State of the art zero shot performance is compared across many AV-ASR data sets. LibriSpeech, an audio-only platform, also features performances. Lower WER percentages indicate higher performance. While all of AVATAR and BEST-RQ are tuned in HowTo100M, AVFormer’s small collection of tuned parameters allows it to work effectively with as little as 5% of the data set.
The researchers present AVFormer, a powerful tool for converting static examples of state-of-the-art ASR models into models suitable for AVASR. This method is realistic and effective, as seen by its zero-shot efficiency. Tuning the full set of parameters of pretrained models becomes problematic as ASR models grow in size and complexity across domains. The method is parameter efficient, allowing simultaneous transfer of domains and combining of visual inputs.

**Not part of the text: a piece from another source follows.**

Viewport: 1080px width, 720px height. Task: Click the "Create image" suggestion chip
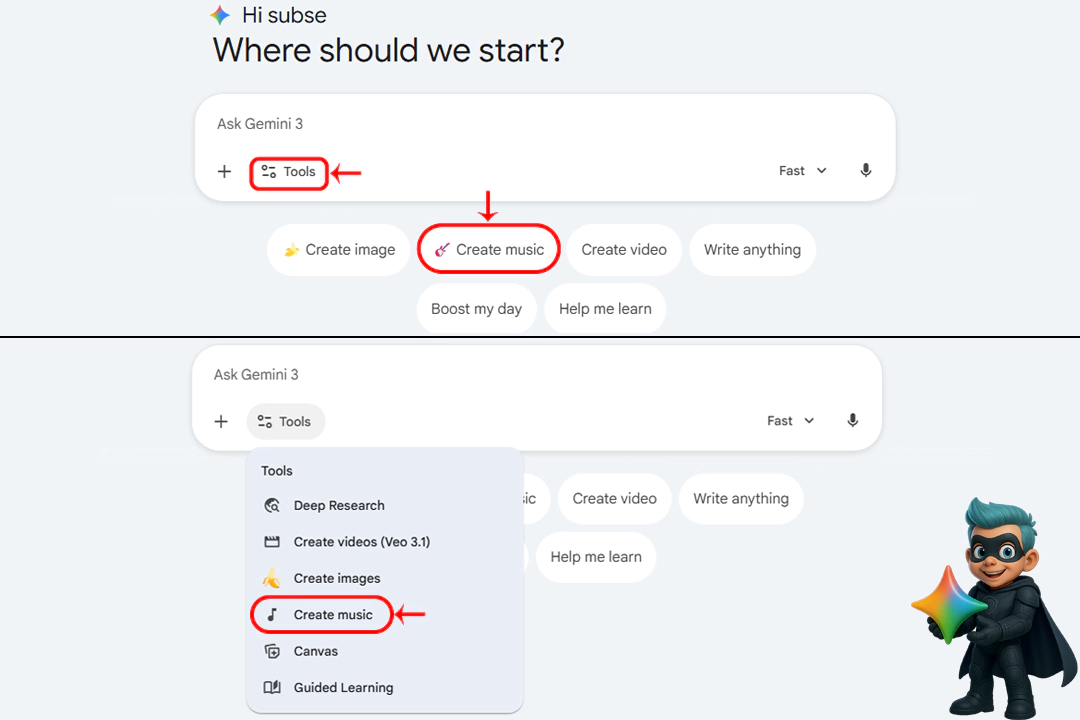tap(339, 250)
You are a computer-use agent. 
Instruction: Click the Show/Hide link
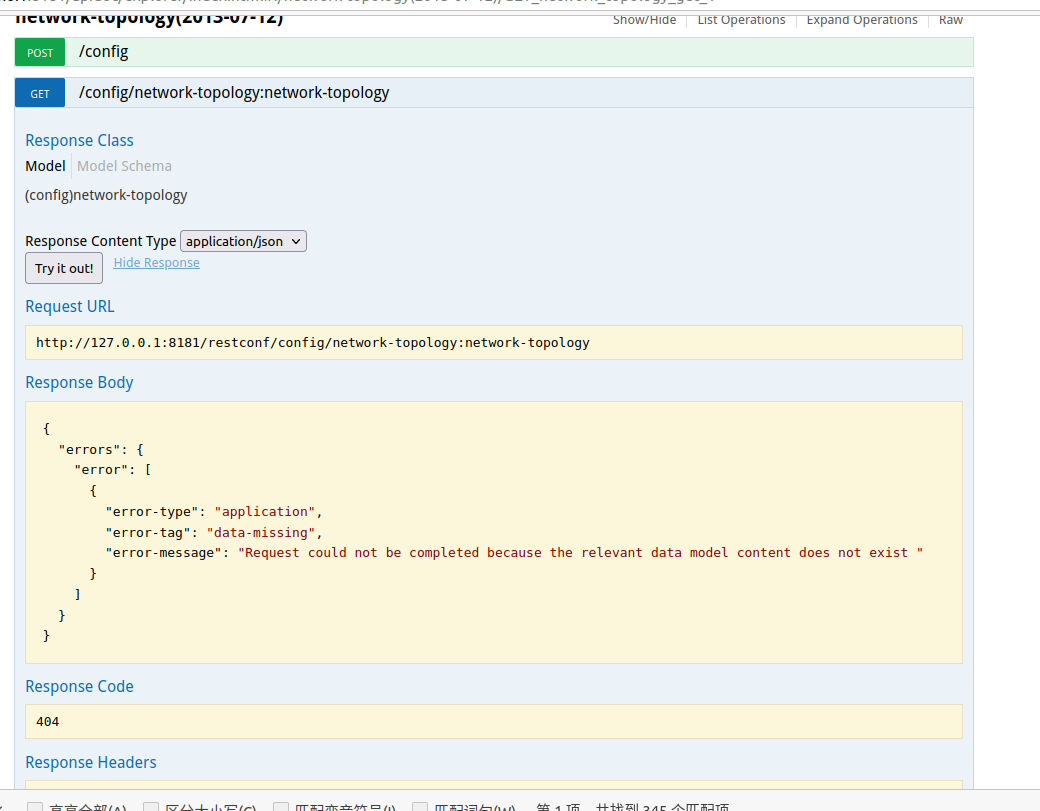(644, 20)
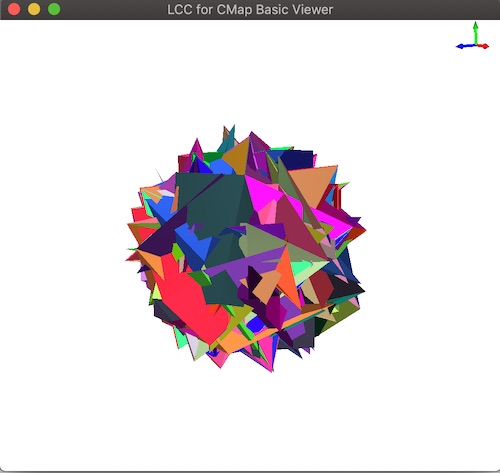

review the Paper and blog article. Don’t forget to join our 23k+ ML SubReddit, discord channel, and electronic newsletter, where we share the latest AI research news, exciting AI projects, and more. If you have any questions about the article above or if we missed anything, feel free to email us at asif@marktechpost.com
Check out 100 AI tools at AI Tools Club
Dhanshree Shenwai is a Computer Engineer and has good experience in FinTech companies covering Finance, Cards & Payments and Banking domain with strong interest in AI applications. She is enthusiastic about exploring new technologies and advancements in today’s changing world, making everyone’s life easier.